Pesquisa médica e histórico de mortes contradizem PM do Rio sobre gás lacrimogêneo

Mário Magalhães

Detalhe de nota da PM/RJ exibida no ''RJTV 2ª edição'' de 5 de agosto

 

( Para seguir o blog no Twitter: @mariomagalhaes_ )

Pesquisa de médicos da Harvard University, Duke University, State University of New York e outras instituições dos Estados Unidos contradiz nota oficial da Polícia Militar do Rio de Janeiro, segundo a qual inexistem registros de mortes causadas pela inalação de gás lacrimogêneo.

A PM afirmou, em nota exibida ontem pelo “RJTV 2ª edição”: “Não há na literatura policial qualquer menção à morte em decorrência da ação de gás lacrimogêneo”.

É possível que tenha havido um equívoco: quem trata com mais propriedade da causa das mortes é a literatura médica. Em todo o planeta, a polícia dispara bombas de gás _e propagandeia que elas não provocam danos graves à saúde.

A declaração da PM ocorreu a propósito da morte do ator Fernando da Silva Cândido, semanas depois de ele inalar gás lacrimogêneo na jornada de protestos de 20 de junho no Rio. Fernando tinha problemas respiratórios anteriores. Hospitalizado, gravou um depoimento (para assistir, clique no vídeo acima ou aqui).

Nos últimos anos, soube-se de mortes decorrentes do emprego policial de gás lacrimogêneo pelo menos no Bahrein, na Mauritânia e na Palestina. No Bahrein, os artefatos, arremessados de perto, também mataram pelo choque, como um projétil. A PM do Rio não precisaria ir tão longe no tempo e no espaço: em junho, uma gari de 54 anos morreu em Belém (PA) depois de ingerir gás utilizado para dispersar um ato público.

Uma colega dela contou: “Nós estávamos todos conversando lá, estávamos tranquilos. Quando aquele gás que parecia pimenta começou a arder nos olhos da gente, todo mundo passou mal, e foi aí que a Cleonice começou a tossir, tossir, sem conseguir respirar direito e chamaram uma ambulância”.

A investigação dos acadêmicos das três renomadas universidades dos EUA foi publicada em agosto de 1989 no “Journal of the American Medical Association”. Intitula-se “Tear Gas: Harassing Agent or Toxic Chemical Weapon?”. Isto é, pergunta se o gás lacrimogêneo é um instrumento para causar mal estar ou uma arma química tóxica.
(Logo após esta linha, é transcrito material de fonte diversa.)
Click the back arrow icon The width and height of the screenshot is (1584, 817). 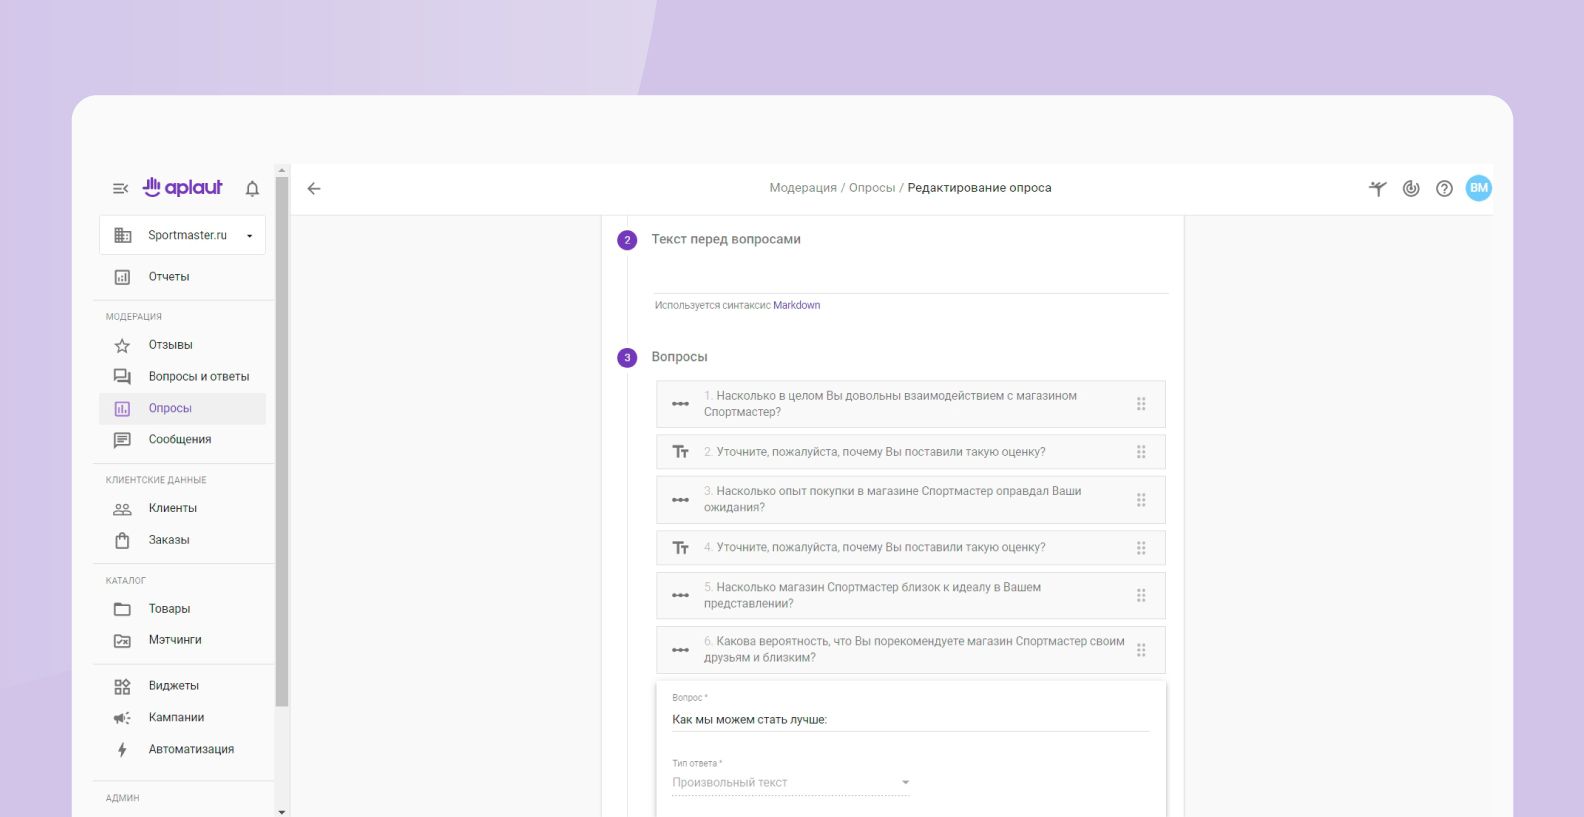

Clique aqui para ler o artigo (em inglês).

Só na Coreia do Sul os pesquisadores entrevistaram mais de cem pessoas, incluindo médicos e vítimas de gás lacrimogêneo. Em julho de 1987, foram usadas 351.200 bombas de gás contra manifestantes naquele país.

São citados três outros estudos e relatórios com registro de mortes devido ao CN, uma das substâncias componentes do gás que faz chorar. O CS, outro componente, foi responsável por ao menos cinco mortes (não na Coreia do Sul), embora tenha sido inalado em ambientes fechados.

A Prefeitura de Nova York informa que gás lacrimogêneo pode matar, se a pessoa ficar exposta a ele por mais de uma hora.

A “Galileu” publicou uma reportagem interessante sobre o tema.

Sem uma avaliação pericial rigorosa, é impossível saber se o gás inalado por Fernando da Silva Cândido contribuiu para sua morte.

A afirmação da nota da PM, porém, não encontra respaldo na literatura médica nem na história recente, muito pelo contrário.